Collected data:

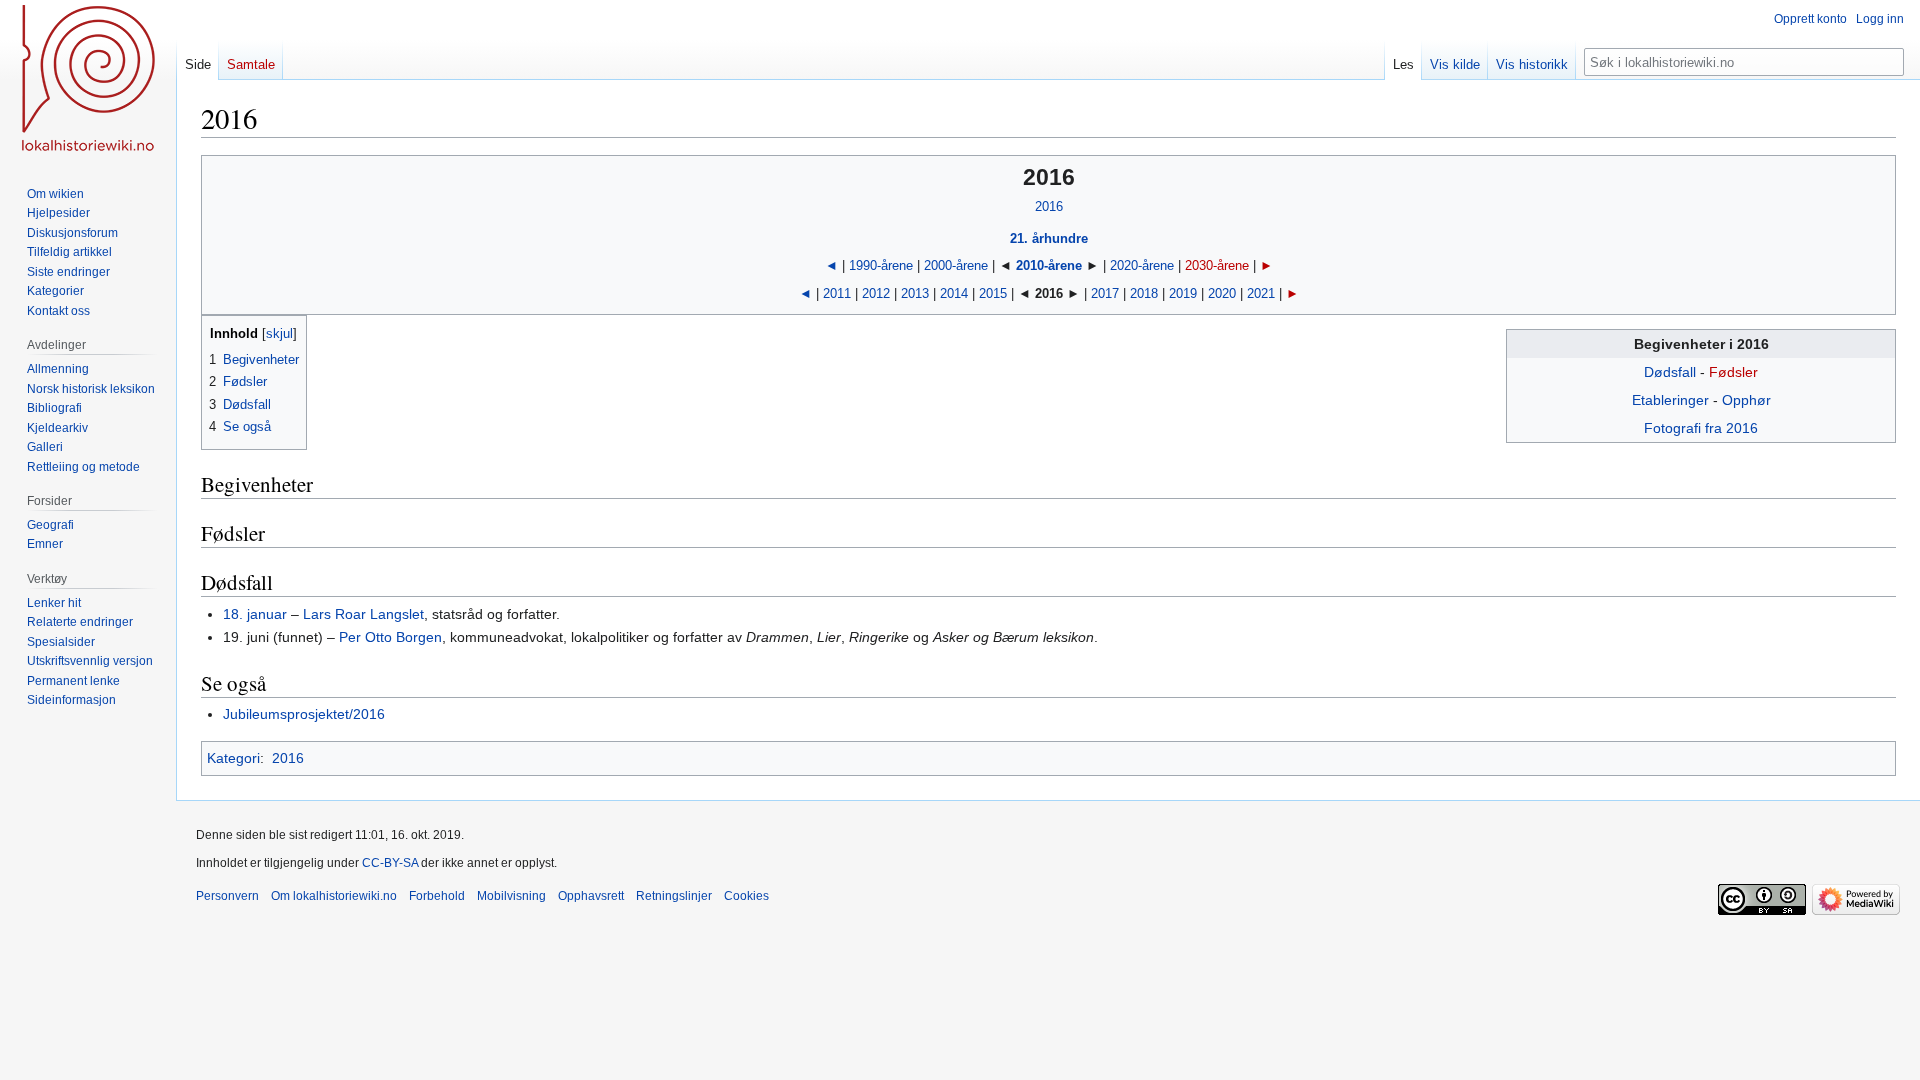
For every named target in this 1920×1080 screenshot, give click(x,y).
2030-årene (1217, 265)
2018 (1144, 293)
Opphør (1746, 400)
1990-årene (881, 265)
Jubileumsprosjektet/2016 (304, 714)
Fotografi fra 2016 (1701, 428)
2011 (837, 293)
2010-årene (1049, 265)
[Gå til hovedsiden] (88, 80)
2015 (993, 293)
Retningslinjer (674, 896)
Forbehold (437, 896)
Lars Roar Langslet (363, 614)
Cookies (746, 896)
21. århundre (1049, 238)
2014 (954, 293)
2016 (1049, 206)
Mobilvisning (511, 896)
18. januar (255, 614)
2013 (915, 293)
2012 (876, 293)
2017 (1105, 293)
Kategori (233, 758)
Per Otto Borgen (390, 637)
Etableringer (1670, 400)
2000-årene (956, 265)
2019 (1183, 293)
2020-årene (1142, 265)
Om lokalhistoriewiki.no (334, 896)
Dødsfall (1670, 372)
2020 (1222, 293)
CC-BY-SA (390, 863)
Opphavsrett (591, 896)
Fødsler (1733, 372)
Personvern (227, 896)
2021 (1261, 293)
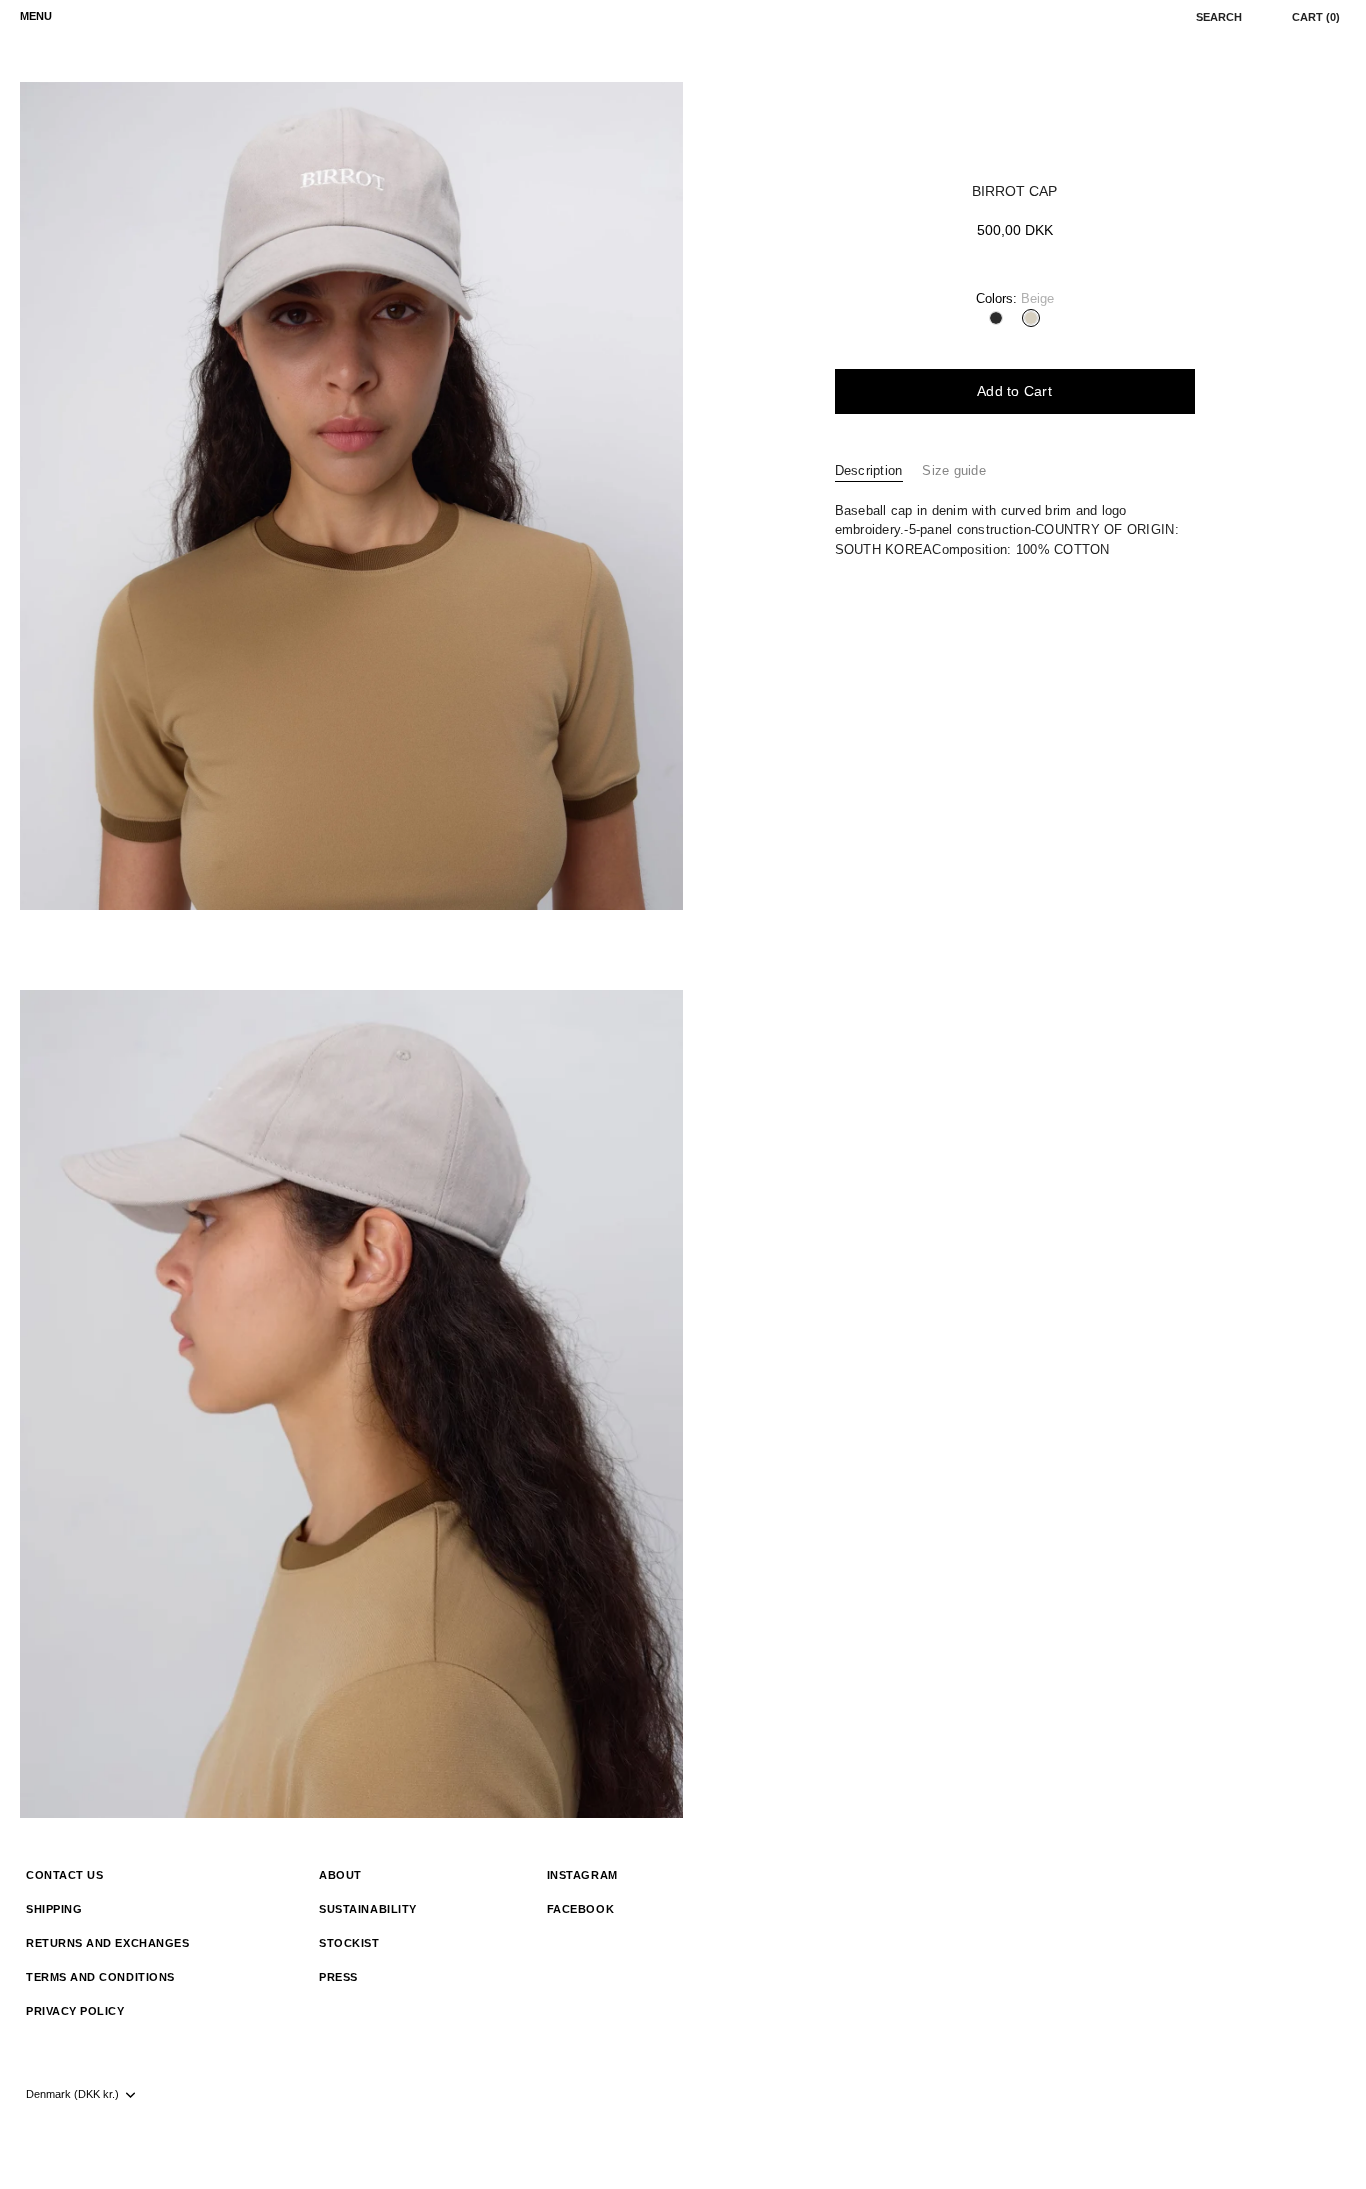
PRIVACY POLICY (75, 2011)
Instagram (582, 1875)
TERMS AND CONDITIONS (100, 1977)
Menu (36, 16)
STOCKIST (349, 1943)
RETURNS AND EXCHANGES (107, 1943)
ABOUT (340, 1875)
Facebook (580, 1909)
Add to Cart (1014, 391)
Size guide (954, 470)
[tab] (879, 471)
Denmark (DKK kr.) (72, 2094)
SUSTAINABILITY (368, 1909)
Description (869, 470)
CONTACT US (64, 1875)
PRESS (338, 1977)
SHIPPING (54, 1909)
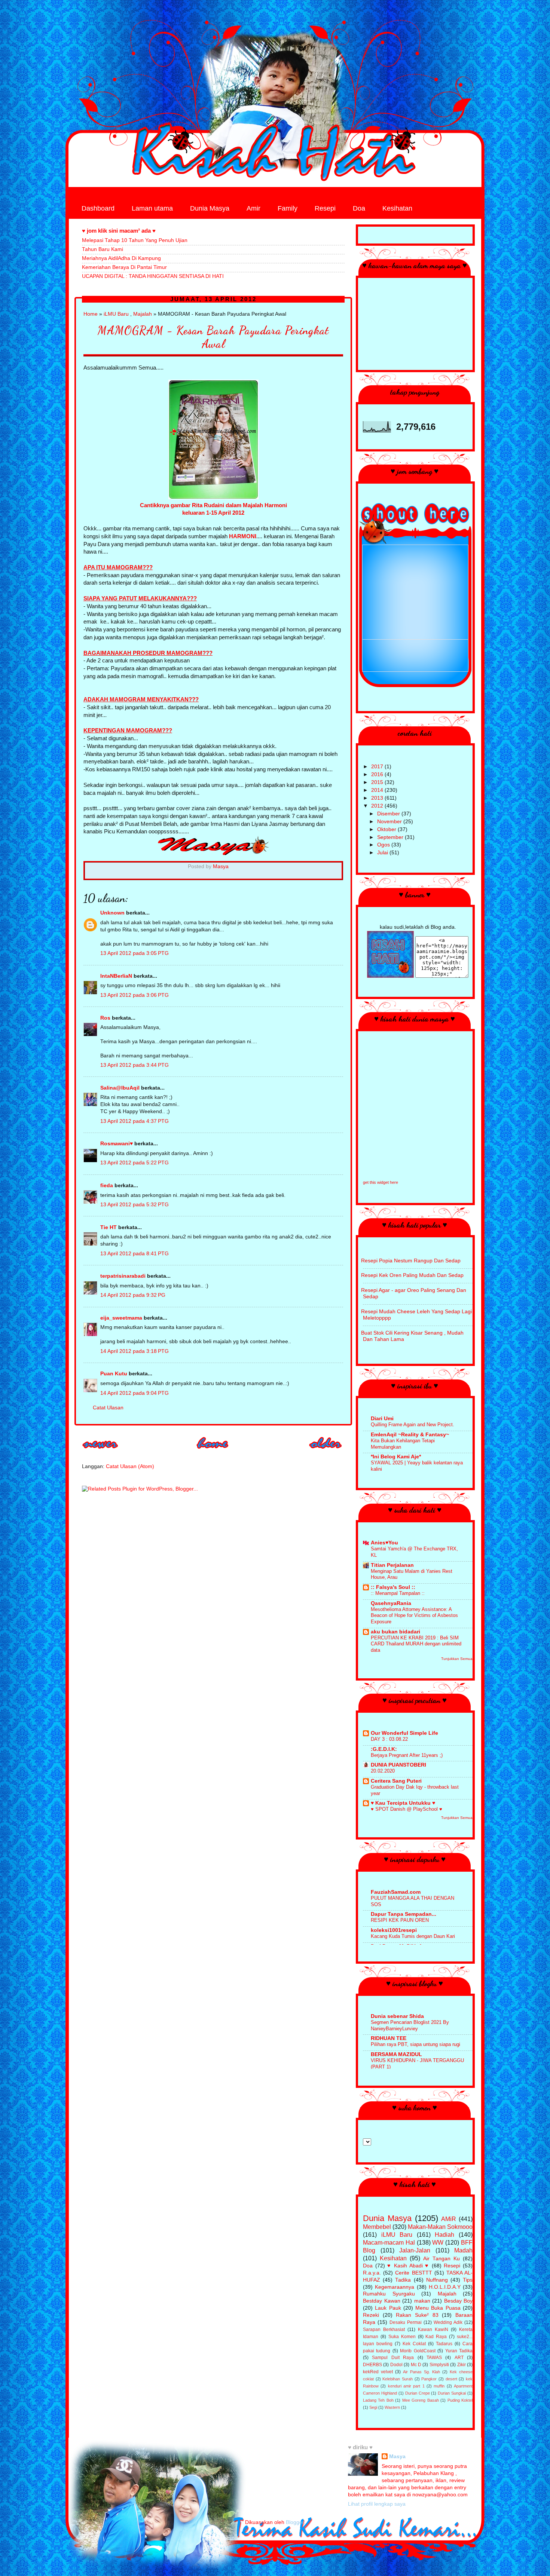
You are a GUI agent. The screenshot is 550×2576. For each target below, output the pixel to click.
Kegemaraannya (394, 2287)
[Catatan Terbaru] (100, 1451)
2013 (378, 798)
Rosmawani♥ (116, 1143)
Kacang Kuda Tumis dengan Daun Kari (413, 1936)
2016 (378, 774)
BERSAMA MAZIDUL (396, 2054)
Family (287, 208)
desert (451, 2379)
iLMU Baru (116, 314)
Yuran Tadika (459, 2350)
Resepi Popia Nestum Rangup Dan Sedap (411, 1261)
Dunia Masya (209, 208)
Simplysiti (439, 2364)
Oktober (387, 829)
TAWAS (434, 2357)
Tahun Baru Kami (102, 249)
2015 (378, 782)
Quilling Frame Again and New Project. (412, 1424)
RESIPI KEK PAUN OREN (400, 1920)
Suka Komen (402, 2336)
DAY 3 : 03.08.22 (389, 1739)
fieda (106, 1185)
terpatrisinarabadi (123, 1276)
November (390, 821)
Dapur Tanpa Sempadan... (403, 1914)
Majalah (142, 314)
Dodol (396, 2364)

→ Task instructions
Verbatim reproduction is required for the line holding "desert (451, 2379)" and for every line after it in the records, with no other line included.

→ Exercise output
desert (451, 2379)
iLMU Baru (116, 314)
Yuran Tadika (459, 2350)
Resepi Popia Nestum Rangup Dan Sedap (411, 1261)
Dunia Masya (209, 208)
Simplysiti (439, 2364)
Oktober (387, 829)
TAWAS (434, 2357)
Tahun Baru Kami (102, 249)
2015 (378, 782)
Quilling Frame Again and New Project. (412, 1424)
RESIPI KEK PAUN OREN (400, 1920)
Suka Komen (402, 2336)
DAY 3 : 03.08.22 (389, 1739)
fieda (106, 1185)
terpatrisinarabadi (123, 1276)
November (390, 821)
Dapur Tanpa Sempadan... (403, 1914)
Majalah (142, 314)
Dodol (396, 2364)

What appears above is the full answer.